However, one week later the situation has turned far worse. On March 10, the airline said it would cut 15% capacity (approximately 3000 flights) between mid-March and mid-June and would temporarily lay off a “significant share” of its employees.
On May 12, the situation became even grimmer. The United States announced that all flights originating from Europe would be suspended. The ban came into effect on March 13, 2020, and is expected to last for a period of 30 days.
Norwegian operates over 40 nonstop routes from Europe to the US. In 2019, the airline became the biggest foreign operator in New York City, coming ahead of competitors such as Air Canada (ADH2) or British Airways, as announced on March 2, 2020.

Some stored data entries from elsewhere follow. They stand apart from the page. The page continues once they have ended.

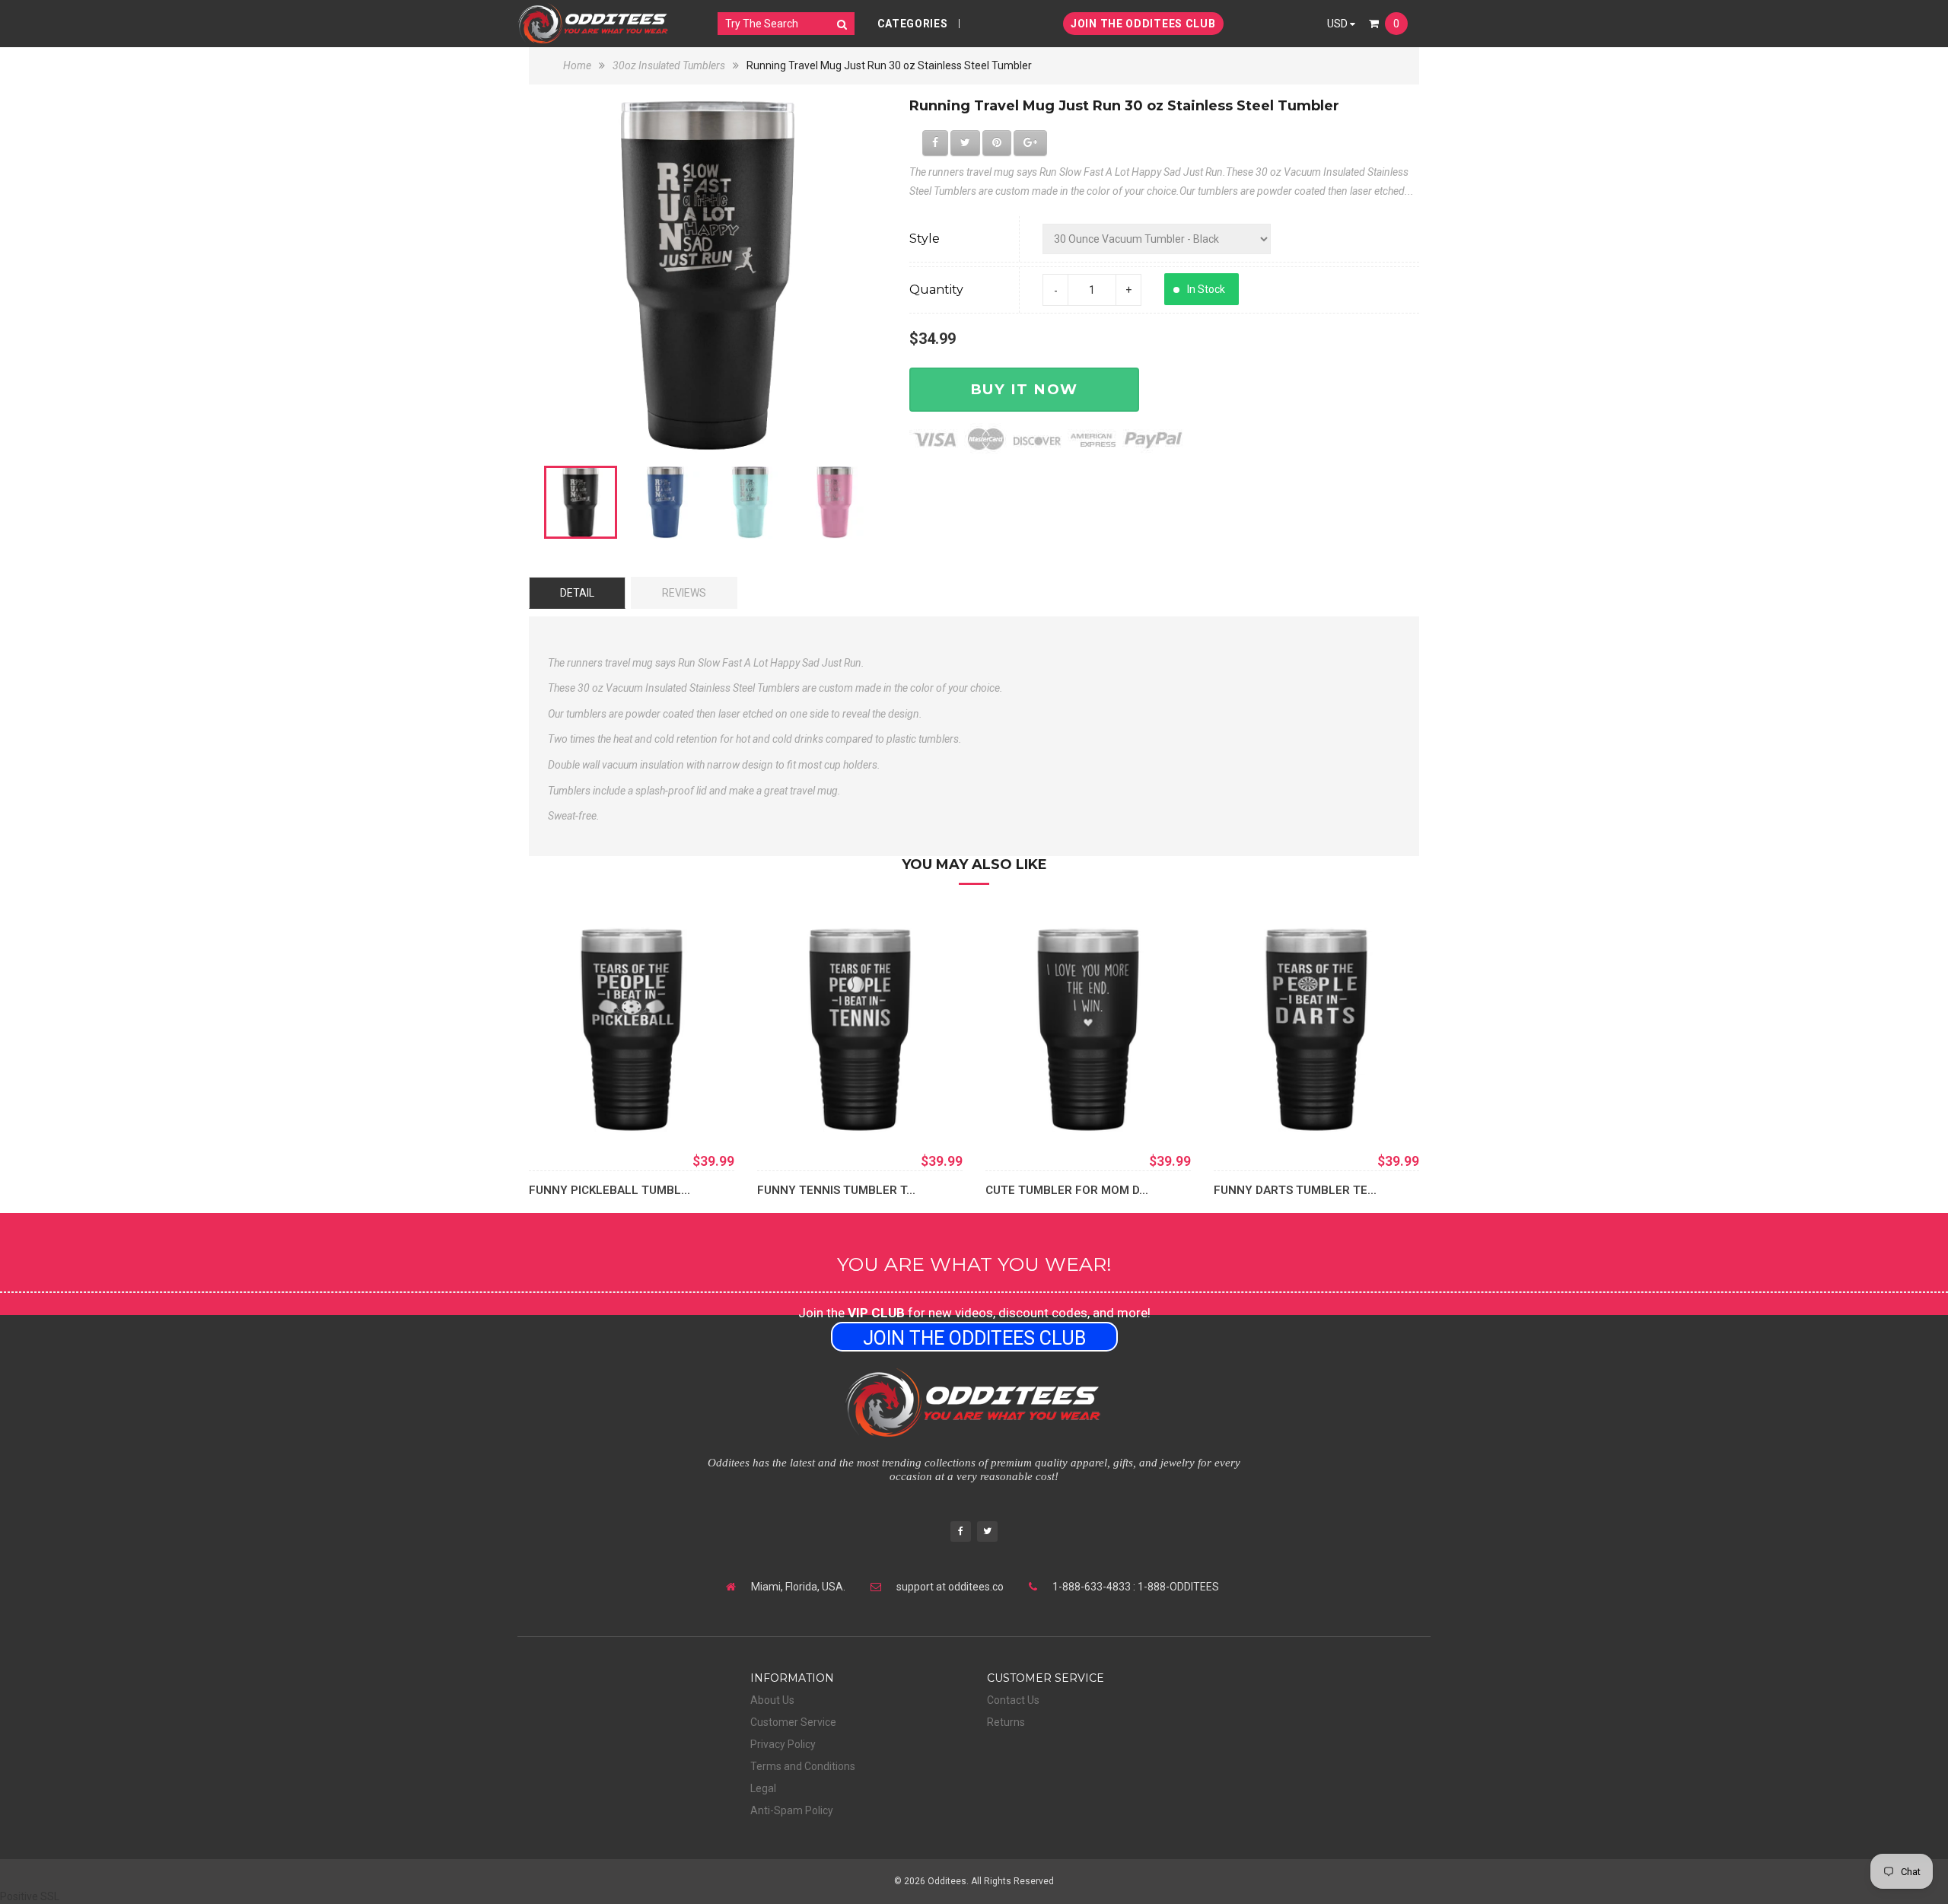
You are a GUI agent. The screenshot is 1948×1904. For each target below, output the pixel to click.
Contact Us (1013, 1700)
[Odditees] (593, 23)
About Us (772, 1700)
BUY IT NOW (1024, 389)
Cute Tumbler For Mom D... (1066, 1190)
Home (578, 65)
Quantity (936, 289)
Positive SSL (29, 1896)
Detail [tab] (577, 593)
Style (924, 238)
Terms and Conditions (802, 1766)
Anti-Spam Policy (791, 1810)
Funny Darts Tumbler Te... (1295, 1190)
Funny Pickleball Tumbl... (609, 1190)
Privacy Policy (783, 1744)
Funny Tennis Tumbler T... (836, 1190)
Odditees (947, 1881)
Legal (763, 1788)
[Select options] (563, 1109)
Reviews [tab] (684, 593)
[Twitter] (987, 1533)
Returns (1006, 1722)
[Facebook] (960, 1533)
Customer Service (793, 1722)
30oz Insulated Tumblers (669, 65)
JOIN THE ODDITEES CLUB (1143, 24)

Following the announcement, Norwegian estimated it would ground 40% of its long-haul fleet and up to 25% of short-haul flights until the end of May. It also clarified that temporary layoffs would affect up to 50% of its workforce, adding that the number might increase even further.
On May 13, the government of Norway has reached out a helping hand by waiving aviation taxes in the country. However, Norwegian appeared slightly underwhelmed “We welcome the fact that the Norwegian government has decided to remove aviation taxes in Norway, but sadly, this is not enough as we’re in a very demanding situation at the moment,” said Norwegian CEO Jacob Schram in a statement.
“We need exact measures to strengthen our liquidity in the short term immediately,” Schram added. “At the same time, it is crucial for us that the government will work on solutions for a phase two. We are asking for these solutions to come quickly. At the same time, we will take all measures necessary to reduce the financial losses this situation is causing us, no matter how painful they are. At the same time, we will also take care of our colleagues and customers in the best possible way.”